Her work has been the subject of solo exhibitions and commissions at venues including UCLA's Hammer Museum, LA (2013), The Museum Of Contemporary Canadian Art, Toronto (2013), Bonnefanten Museum, Maastricht (2012) and Socrates Sculpture Park in New York (2011).

In 2005, she curated and produced This Wall Could Be Your Life on the exterior walls of Monster Island, which is now demolished. It was a self-funded 7-year project. On September 11, 2011, she arranged the Paint Pour Off, an event in which paint was poured from the rooftop and down the walls of the building to mark the finality of this project and Monster Island.

From August 17, 2013 until January 6, 2014, her work was the subject of a museum exhibition at UCLA's Hammer Museum called “Hammer Projects: Maya Hayuk”. She painted large-scale murals in the lobby of the Hammer Museum, in which the project was opened with an August 16, 2014, event with artists Chris Johanson and Gary Panter and music from the band No Age.

During the winter of 2014, she created a new work for the Bowery Mural, an ever-changing series of installed murals on a wall project established by the late real estate developer and art impresario Tony Goldman. She is only the third woman to paint this wall.

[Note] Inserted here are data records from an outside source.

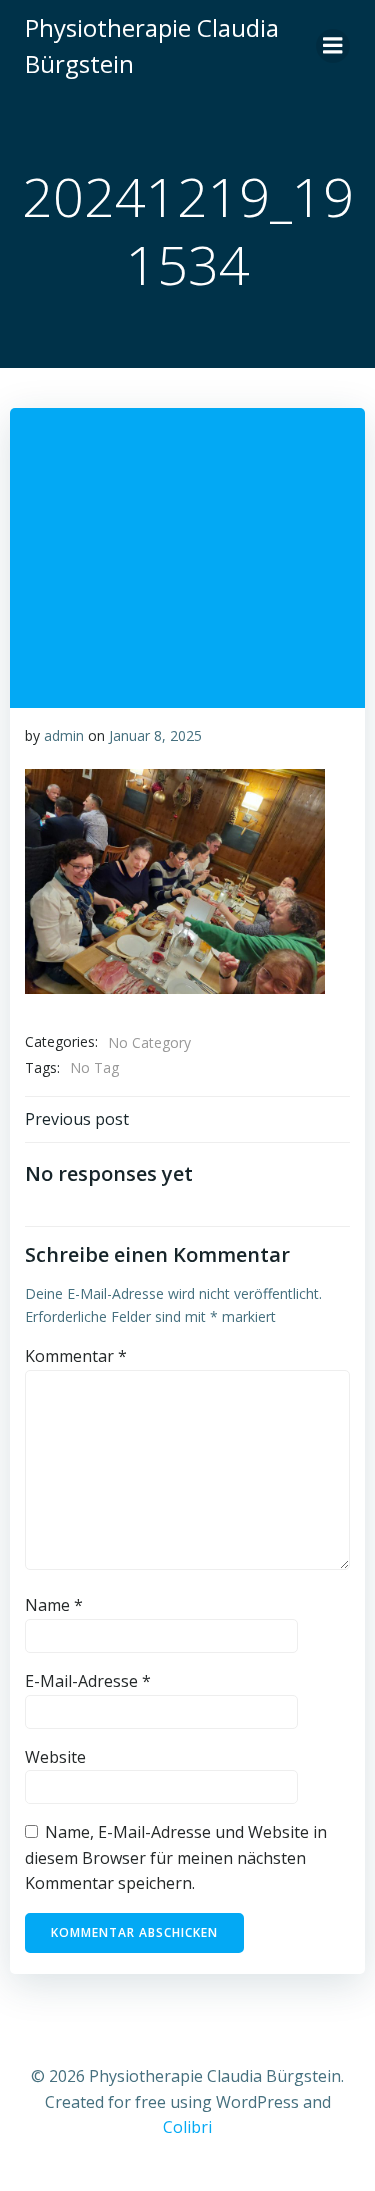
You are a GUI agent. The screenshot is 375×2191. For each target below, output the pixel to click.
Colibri (187, 2127)
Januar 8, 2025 (155, 735)
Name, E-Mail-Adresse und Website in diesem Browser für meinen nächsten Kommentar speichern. (176, 1857)
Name (54, 1605)
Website (55, 1757)
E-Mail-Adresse (88, 1681)
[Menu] (333, 46)
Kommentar (76, 1356)
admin (64, 735)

Hayuk has curated numerous exhibitions, such as Apocabliss at ALICE Gallery (2008). She is a member of the Barnstormers collective, the Cinders Art Collective and has frequently collaborated with other artists and musicians.

She has created album covers, videos, stage sets, photographs and posters for Rye Rye/M.I.A, Akron/Family, TV on the Radio, The Flaming Lips, Devendra Banhart, Seun Kuti, Prefuse 73, Awesome Color, Oakley Hall, Home, Animal Collective, Dan Deacon, Bonnie Prince Billy and the Beastie Boys, among others.

== Legal issues ==
Hayuk's work has been the center of disputes over appropriation. In 2015, Hayuk sued Starbucks, claiming that the company used her designs after she had declined the company's offer to partner with them. The lawsuit was thrown out, but in 2016, Hayuk asked the judge on the case to reconsider the decision. The works in question are copyrighted, but the court decided that shapes, lines and colors were not exclusive to Hayuk and withstood copyright infringement's substantial similarities.

Hayuk has also sued singer Sara Bareilles and Coach for featuring her New York mural Chemical Trails without the artist's permission.